Data START

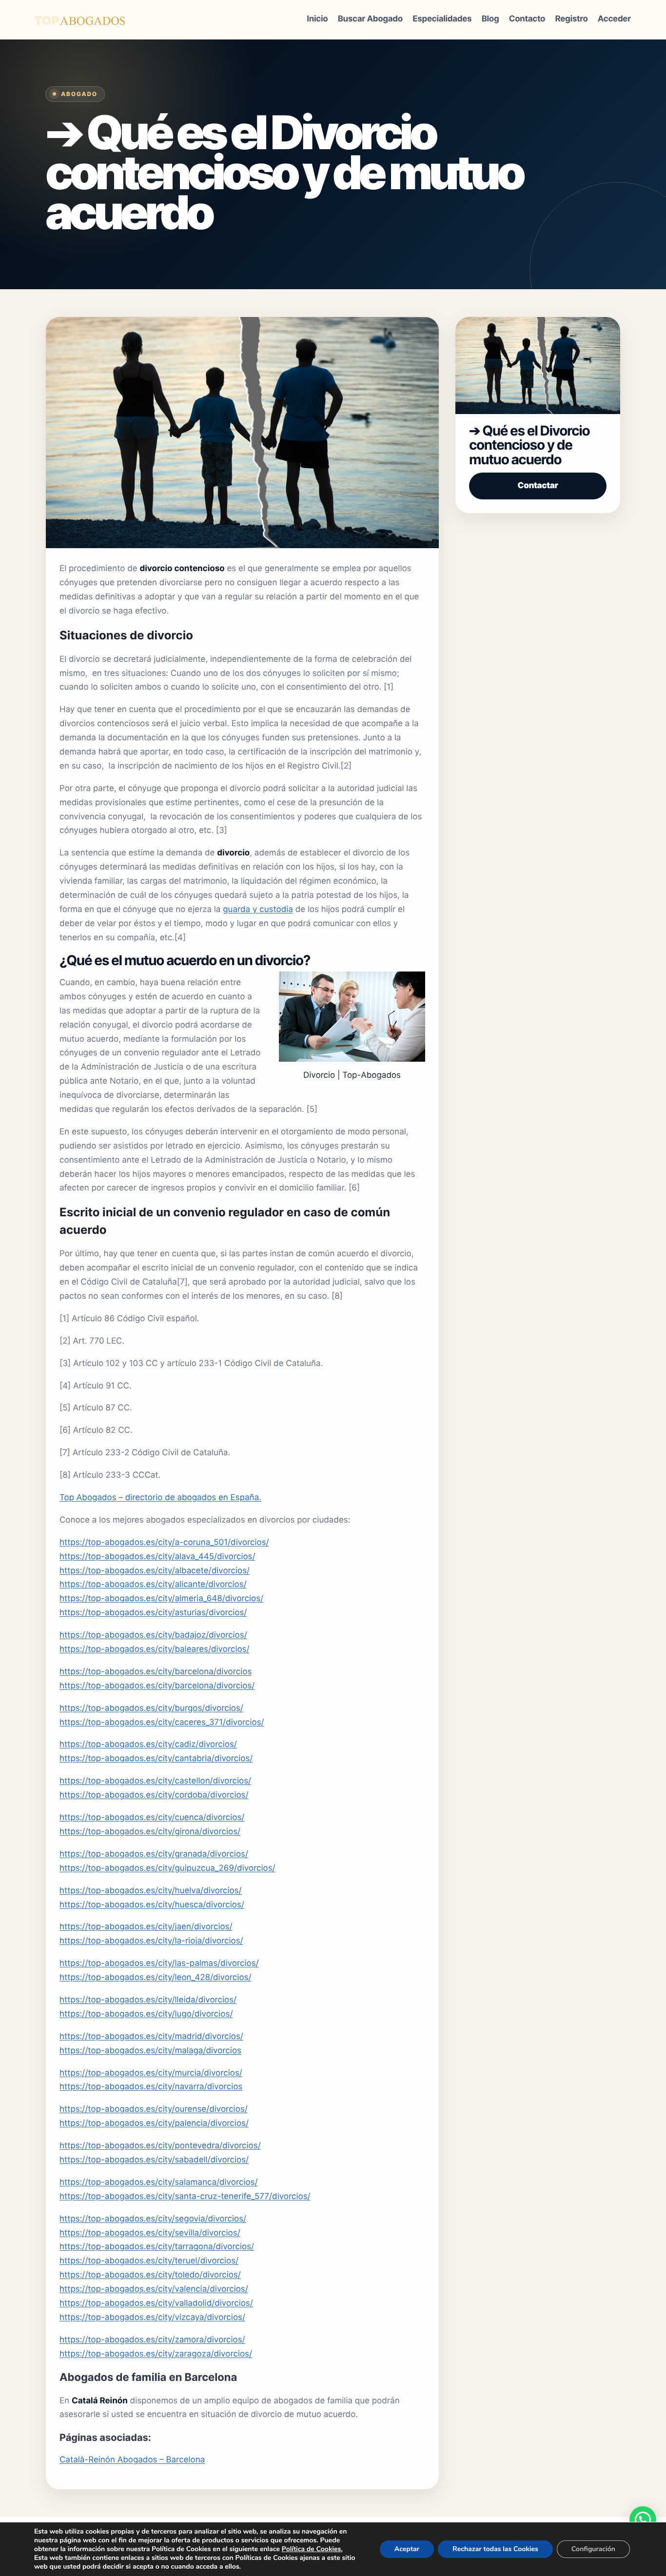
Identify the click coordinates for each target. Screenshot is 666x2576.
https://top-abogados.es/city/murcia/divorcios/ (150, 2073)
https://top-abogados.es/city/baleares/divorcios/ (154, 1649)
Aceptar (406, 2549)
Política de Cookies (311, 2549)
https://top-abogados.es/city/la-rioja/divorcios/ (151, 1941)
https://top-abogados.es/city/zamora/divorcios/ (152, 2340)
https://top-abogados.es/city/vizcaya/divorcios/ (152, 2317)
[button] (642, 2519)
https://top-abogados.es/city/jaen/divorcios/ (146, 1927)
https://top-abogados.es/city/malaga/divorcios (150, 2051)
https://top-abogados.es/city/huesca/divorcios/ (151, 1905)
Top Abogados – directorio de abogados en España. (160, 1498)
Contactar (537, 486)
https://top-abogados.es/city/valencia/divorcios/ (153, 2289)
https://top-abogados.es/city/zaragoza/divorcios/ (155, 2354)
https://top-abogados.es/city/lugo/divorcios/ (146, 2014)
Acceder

Data END

**About this task**
Repeat each line of the records exactly. Do not include the pictures.

**Response to the exercise**
Identify the click coordinates for each target. Screenshot is 666x2576.
https://top-abogados.es/city/murcia/divorcios/ (150, 2073)
https://top-abogados.es/city/baleares/divorcios/ (154, 1649)
Aceptar (406, 2549)
Política de Cookies (311, 2549)
https://top-abogados.es/city/la-rioja/divorcios/ (151, 1941)
https://top-abogados.es/city/zamora/divorcios/ (152, 2340)
https://top-abogados.es/city/vizcaya/divorcios/ (152, 2317)
[button] (642, 2519)
https://top-abogados.es/city/jaen/divorcios/ (146, 1927)
https://top-abogados.es/city/malaga/divorcios (150, 2051)
https://top-abogados.es/city/huesca/divorcios/ (151, 1905)
Top Abogados – directorio de abogados en España. (160, 1498)
Contactar (537, 486)
https://top-abogados.es/city/valencia/divorcios/ (153, 2289)
https://top-abogados.es/city/zaragoza/divorcios/ (155, 2354)
https://top-abogados.es/city/lugo/divorcios/ (146, 2014)
Acceder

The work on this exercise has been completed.